:: Given entries ::

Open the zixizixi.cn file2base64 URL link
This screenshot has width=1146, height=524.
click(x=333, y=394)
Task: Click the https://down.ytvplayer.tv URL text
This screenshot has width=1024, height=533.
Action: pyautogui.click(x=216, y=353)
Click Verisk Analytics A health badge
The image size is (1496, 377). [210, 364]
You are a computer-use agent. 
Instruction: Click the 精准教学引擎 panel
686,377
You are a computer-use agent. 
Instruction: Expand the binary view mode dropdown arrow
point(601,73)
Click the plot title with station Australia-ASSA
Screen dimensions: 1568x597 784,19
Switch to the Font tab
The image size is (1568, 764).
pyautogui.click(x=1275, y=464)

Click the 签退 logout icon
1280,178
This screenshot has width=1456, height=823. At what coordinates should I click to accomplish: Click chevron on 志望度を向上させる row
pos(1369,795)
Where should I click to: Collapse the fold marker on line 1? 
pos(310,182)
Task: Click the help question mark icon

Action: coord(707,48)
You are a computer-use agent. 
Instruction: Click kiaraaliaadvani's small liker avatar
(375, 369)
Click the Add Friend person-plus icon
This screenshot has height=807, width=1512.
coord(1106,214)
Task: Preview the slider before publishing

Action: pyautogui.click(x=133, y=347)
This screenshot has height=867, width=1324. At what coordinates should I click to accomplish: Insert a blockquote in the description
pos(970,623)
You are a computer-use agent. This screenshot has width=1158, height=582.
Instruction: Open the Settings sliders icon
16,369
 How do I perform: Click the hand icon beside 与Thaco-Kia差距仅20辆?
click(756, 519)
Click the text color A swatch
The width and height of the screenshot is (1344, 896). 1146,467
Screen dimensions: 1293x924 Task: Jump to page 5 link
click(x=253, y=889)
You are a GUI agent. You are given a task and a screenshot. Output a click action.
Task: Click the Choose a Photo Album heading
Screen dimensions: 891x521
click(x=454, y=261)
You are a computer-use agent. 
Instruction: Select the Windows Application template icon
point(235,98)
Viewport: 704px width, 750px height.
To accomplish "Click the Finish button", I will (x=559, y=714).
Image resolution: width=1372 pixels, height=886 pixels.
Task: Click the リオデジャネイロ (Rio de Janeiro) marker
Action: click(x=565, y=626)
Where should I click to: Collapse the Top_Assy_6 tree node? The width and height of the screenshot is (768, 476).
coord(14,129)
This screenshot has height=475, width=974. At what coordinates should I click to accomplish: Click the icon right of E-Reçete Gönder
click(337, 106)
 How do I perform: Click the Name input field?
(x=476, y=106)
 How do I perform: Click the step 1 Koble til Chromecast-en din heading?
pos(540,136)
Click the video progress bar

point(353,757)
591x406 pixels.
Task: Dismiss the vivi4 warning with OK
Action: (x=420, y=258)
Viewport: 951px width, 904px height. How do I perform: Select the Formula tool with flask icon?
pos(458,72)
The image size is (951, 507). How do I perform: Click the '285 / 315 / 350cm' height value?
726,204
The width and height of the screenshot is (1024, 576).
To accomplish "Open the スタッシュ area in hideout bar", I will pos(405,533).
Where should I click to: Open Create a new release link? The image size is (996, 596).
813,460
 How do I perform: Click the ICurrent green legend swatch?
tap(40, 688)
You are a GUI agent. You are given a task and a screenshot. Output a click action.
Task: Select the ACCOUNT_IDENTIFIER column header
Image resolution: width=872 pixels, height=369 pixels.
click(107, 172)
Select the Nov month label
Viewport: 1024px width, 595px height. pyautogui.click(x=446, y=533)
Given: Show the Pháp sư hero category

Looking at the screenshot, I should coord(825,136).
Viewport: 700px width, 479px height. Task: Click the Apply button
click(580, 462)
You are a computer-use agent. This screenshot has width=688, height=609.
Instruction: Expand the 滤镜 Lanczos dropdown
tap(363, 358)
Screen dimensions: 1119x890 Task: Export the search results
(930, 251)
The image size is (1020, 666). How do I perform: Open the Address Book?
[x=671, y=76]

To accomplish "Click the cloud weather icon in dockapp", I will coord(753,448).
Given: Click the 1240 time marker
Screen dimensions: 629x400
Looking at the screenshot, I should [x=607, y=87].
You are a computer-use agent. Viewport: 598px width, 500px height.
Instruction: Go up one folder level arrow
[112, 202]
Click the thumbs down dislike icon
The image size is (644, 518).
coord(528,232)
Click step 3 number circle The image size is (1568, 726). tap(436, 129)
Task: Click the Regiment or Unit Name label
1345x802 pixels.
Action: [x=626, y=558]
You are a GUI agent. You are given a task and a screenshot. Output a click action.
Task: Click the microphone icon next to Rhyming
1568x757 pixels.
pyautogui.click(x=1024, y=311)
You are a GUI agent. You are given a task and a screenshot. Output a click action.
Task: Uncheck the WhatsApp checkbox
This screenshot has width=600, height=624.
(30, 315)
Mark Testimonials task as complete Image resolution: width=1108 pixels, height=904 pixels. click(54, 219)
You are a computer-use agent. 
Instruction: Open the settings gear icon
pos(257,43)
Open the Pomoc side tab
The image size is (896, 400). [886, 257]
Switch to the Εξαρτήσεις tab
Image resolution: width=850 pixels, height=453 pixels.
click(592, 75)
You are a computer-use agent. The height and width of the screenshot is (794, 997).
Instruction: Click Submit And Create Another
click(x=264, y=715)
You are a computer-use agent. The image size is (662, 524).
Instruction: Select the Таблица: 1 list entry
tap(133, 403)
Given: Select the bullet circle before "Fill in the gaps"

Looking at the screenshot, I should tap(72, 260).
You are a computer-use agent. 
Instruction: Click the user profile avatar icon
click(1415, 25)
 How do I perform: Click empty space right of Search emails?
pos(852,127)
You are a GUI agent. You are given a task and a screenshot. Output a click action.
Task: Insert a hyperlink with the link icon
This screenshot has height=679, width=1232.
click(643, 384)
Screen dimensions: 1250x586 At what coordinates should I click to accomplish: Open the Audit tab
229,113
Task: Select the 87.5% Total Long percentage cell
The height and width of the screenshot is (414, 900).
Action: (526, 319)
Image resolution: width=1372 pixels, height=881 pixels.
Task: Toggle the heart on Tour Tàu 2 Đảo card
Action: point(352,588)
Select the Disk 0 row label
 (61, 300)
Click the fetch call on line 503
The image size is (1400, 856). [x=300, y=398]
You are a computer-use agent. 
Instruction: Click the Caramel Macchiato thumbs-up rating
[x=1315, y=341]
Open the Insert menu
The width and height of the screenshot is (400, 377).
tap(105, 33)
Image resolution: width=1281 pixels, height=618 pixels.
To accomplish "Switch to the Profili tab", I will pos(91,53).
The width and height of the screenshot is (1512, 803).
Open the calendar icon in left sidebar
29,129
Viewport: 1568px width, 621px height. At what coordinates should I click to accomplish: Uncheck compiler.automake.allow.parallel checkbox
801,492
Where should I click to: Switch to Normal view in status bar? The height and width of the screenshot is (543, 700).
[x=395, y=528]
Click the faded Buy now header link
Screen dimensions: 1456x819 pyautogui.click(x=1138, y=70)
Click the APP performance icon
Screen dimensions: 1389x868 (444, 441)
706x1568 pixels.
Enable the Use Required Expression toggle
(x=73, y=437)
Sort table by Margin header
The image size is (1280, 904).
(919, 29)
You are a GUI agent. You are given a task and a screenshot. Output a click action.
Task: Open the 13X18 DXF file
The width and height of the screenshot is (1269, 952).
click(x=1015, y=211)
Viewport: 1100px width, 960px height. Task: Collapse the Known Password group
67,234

:::

Look back at the records above. Repeat all of them exactly.

--- Solved problem ---
Open the zixizixi.cn file2base64 URL link
This screenshot has width=1146, height=524.
click(x=333, y=394)
Task: Click the https://down.ytvplayer.tv URL text
This screenshot has width=1024, height=533.
Action: pyautogui.click(x=216, y=353)
Click Verisk Analytics A health badge
The image size is (1496, 377). [210, 364]
You are a computer-use agent. 
Instruction: Click the 精准教学引擎 panel
686,377
You are a computer-use agent. 
Instruction: Expand the binary view mode dropdown arrow
point(601,73)
Click the plot title with station Australia-ASSA
Screen dimensions: 1568x597 784,19
Switch to the Font tab
The image size is (1568, 764).
pyautogui.click(x=1275, y=464)

Click the 签退 logout icon
1280,178
This screenshot has width=1456, height=823. At what coordinates should I click to accomplish: Click chevron on 志望度を向上させる row
pos(1369,795)
Where should I click to: Collapse the fold marker on line 1? 
pos(310,182)
Task: Click the help question mark icon

Action: coord(707,48)
You are a computer-use agent. 
Instruction: Click kiaraaliaadvani's small liker avatar
(375, 369)
Click the Add Friend person-plus icon
This screenshot has height=807, width=1512.
coord(1106,214)
Task: Preview the slider before publishing

Action: pyautogui.click(x=133, y=347)
This screenshot has height=867, width=1324. At what coordinates should I click to accomplish: Insert a blockquote in the description
pos(970,623)
You are a computer-use agent. This screenshot has width=1158, height=582.
Instruction: Open the Settings sliders icon
16,369
 How do I perform: Click the hand icon beside 与Thaco-Kia差距仅20辆?
click(756, 519)
Click the text color A swatch
The width and height of the screenshot is (1344, 896). 1146,467
Screen dimensions: 1293x924 Task: Jump to page 5 link
click(x=253, y=889)
You are a GUI agent. You are given a task and a screenshot. Output a click action.
Task: Click the Choose a Photo Album heading
Screen dimensions: 891x521
click(x=454, y=261)
You are a computer-use agent. 
Instruction: Select the Windows Application template icon
point(235,98)
Viewport: 704px width, 750px height.
To accomplish "Click the Finish button", I will (x=559, y=714).
Image resolution: width=1372 pixels, height=886 pixels.
Task: Click the リオデジャネイロ (Rio de Janeiro) marker
Action: click(x=565, y=626)
Where should I click to: Collapse the Top_Assy_6 tree node? The width and height of the screenshot is (768, 476).
coord(14,129)
This screenshot has height=475, width=974. At what coordinates should I click to accomplish: Click the icon right of E-Reçete Gönder
click(337, 106)
 How do I perform: Click the Name input field?
(x=476, y=106)
 How do I perform: Click the step 1 Koble til Chromecast-en din heading?
pos(540,136)
Click the video progress bar

point(353,757)
591x406 pixels.
Task: Dismiss the vivi4 warning with OK
Action: (x=420, y=258)
Viewport: 951px width, 904px height. How do I perform: Select the Formula tool with flask icon?
pos(458,72)
The image size is (951, 507). How do I perform: Click the '285 / 315 / 350cm' height value?
726,204
The width and height of the screenshot is (1024, 576).
To accomplish "Open the スタッシュ area in hideout bar", I will pos(405,533).
Where should I click to: Open Create a new release link? The image size is (996, 596).
813,460
 How do I perform: Click the ICurrent green legend swatch?
tap(40, 688)
You are a GUI agent. You are given a task and a screenshot. Output a click action.
Task: Select the ACCOUNT_IDENTIFIER column header
Image resolution: width=872 pixels, height=369 pixels.
click(107, 172)
Select the Nov month label
Viewport: 1024px width, 595px height. pyautogui.click(x=446, y=533)
Given: Show the Pháp sư hero category

Looking at the screenshot, I should coord(825,136).
Viewport: 700px width, 479px height. Task: Click the Apply button
click(580, 462)
You are a computer-use agent. This screenshot has width=688, height=609.
Instruction: Expand the 滤镜 Lanczos dropdown
tap(363, 358)
Screen dimensions: 1119x890 Task: Export the search results
(930, 251)
The image size is (1020, 666). How do I perform: Open the Address Book?
[x=671, y=76]

To accomplish "Click the cloud weather icon in dockapp", I will coord(753,448).
Given: Click the 1240 time marker
Screen dimensions: 629x400
Looking at the screenshot, I should [x=607, y=87].
You are a computer-use agent. Viewport: 598px width, 500px height.
Instruction: Go up one folder level arrow
[112, 202]
Click the thumbs down dislike icon
The image size is (644, 518).
coord(528,232)
Click step 3 number circle The image size is (1568, 726). tap(436, 129)
Task: Click the Regiment or Unit Name label
1345x802 pixels.
Action: [x=626, y=558]
You are a GUI agent. You are given a task and a screenshot. Output a click action.
Task: Click the microphone icon next to Rhyming
1568x757 pixels.
pyautogui.click(x=1024, y=311)
You are a GUI agent. You are given a task and a screenshot. Output a click action.
Task: Uncheck the WhatsApp checkbox
This screenshot has width=600, height=624.
(30, 315)
Mark Testimonials task as complete Image resolution: width=1108 pixels, height=904 pixels. click(54, 219)
You are a computer-use agent. 
Instruction: Open the settings gear icon
pos(257,43)
Open the Pomoc side tab
The image size is (896, 400). [886, 257]
Switch to the Εξαρτήσεις tab
Image resolution: width=850 pixels, height=453 pixels.
click(592, 75)
You are a computer-use agent. The height and width of the screenshot is (794, 997).
Instruction: Click Submit And Create Another
click(x=264, y=715)
You are a computer-use agent. The image size is (662, 524).
Instruction: Select the Таблица: 1 list entry
tap(133, 403)
Given: Select the bullet circle before "Fill in the gaps"

Looking at the screenshot, I should tap(72, 260).
You are a computer-use agent. 
Instruction: Click the user profile avatar icon
click(1415, 25)
 How do I perform: Click empty space right of Search emails?
pos(852,127)
You are a GUI agent. You are given a task and a screenshot. Output a click action.
Task: Insert a hyperlink with the link icon
This screenshot has height=679, width=1232.
click(643, 384)
Screen dimensions: 1250x586 At what coordinates should I click to accomplish: Open the Audit tab
229,113
Task: Select the 87.5% Total Long percentage cell
The height and width of the screenshot is (414, 900).
Action: (526, 319)
Image resolution: width=1372 pixels, height=881 pixels.
Task: Toggle the heart on Tour Tàu 2 Đảo card
Action: point(352,588)
Select the Disk 0 row label
 (61, 300)
Click the fetch call on line 503
The image size is (1400, 856). [x=300, y=398]
You are a computer-use agent. 
Instruction: Click the Caramel Macchiato thumbs-up rating
[x=1315, y=341]
Open the Insert menu
The width and height of the screenshot is (400, 377).
tap(105, 33)
Image resolution: width=1281 pixels, height=618 pixels.
To accomplish "Switch to the Profili tab", I will pos(91,53).
The width and height of the screenshot is (1512, 803).
Open the calendar icon in left sidebar
29,129
Viewport: 1568px width, 621px height. At what coordinates should I click to accomplish: Uncheck compiler.automake.allow.parallel checkbox
801,492
Where should I click to: Switch to Normal view in status bar? The height and width of the screenshot is (543, 700).
[x=395, y=528]
Click the faded Buy now header link
Screen dimensions: 1456x819 pyautogui.click(x=1138, y=70)
Click the APP performance icon
Screen dimensions: 1389x868 (444, 441)
706x1568 pixels.
Enable the Use Required Expression toggle
(x=73, y=437)
Sort table by Margin header
The image size is (1280, 904).
(919, 29)
You are a GUI agent. You are given a task and a screenshot. Output a click action.
Task: Open the 13X18 DXF file
The width and height of the screenshot is (1269, 952).
click(x=1015, y=211)
Viewport: 1100px width, 960px height. Task: Collapse the Known Password group
67,234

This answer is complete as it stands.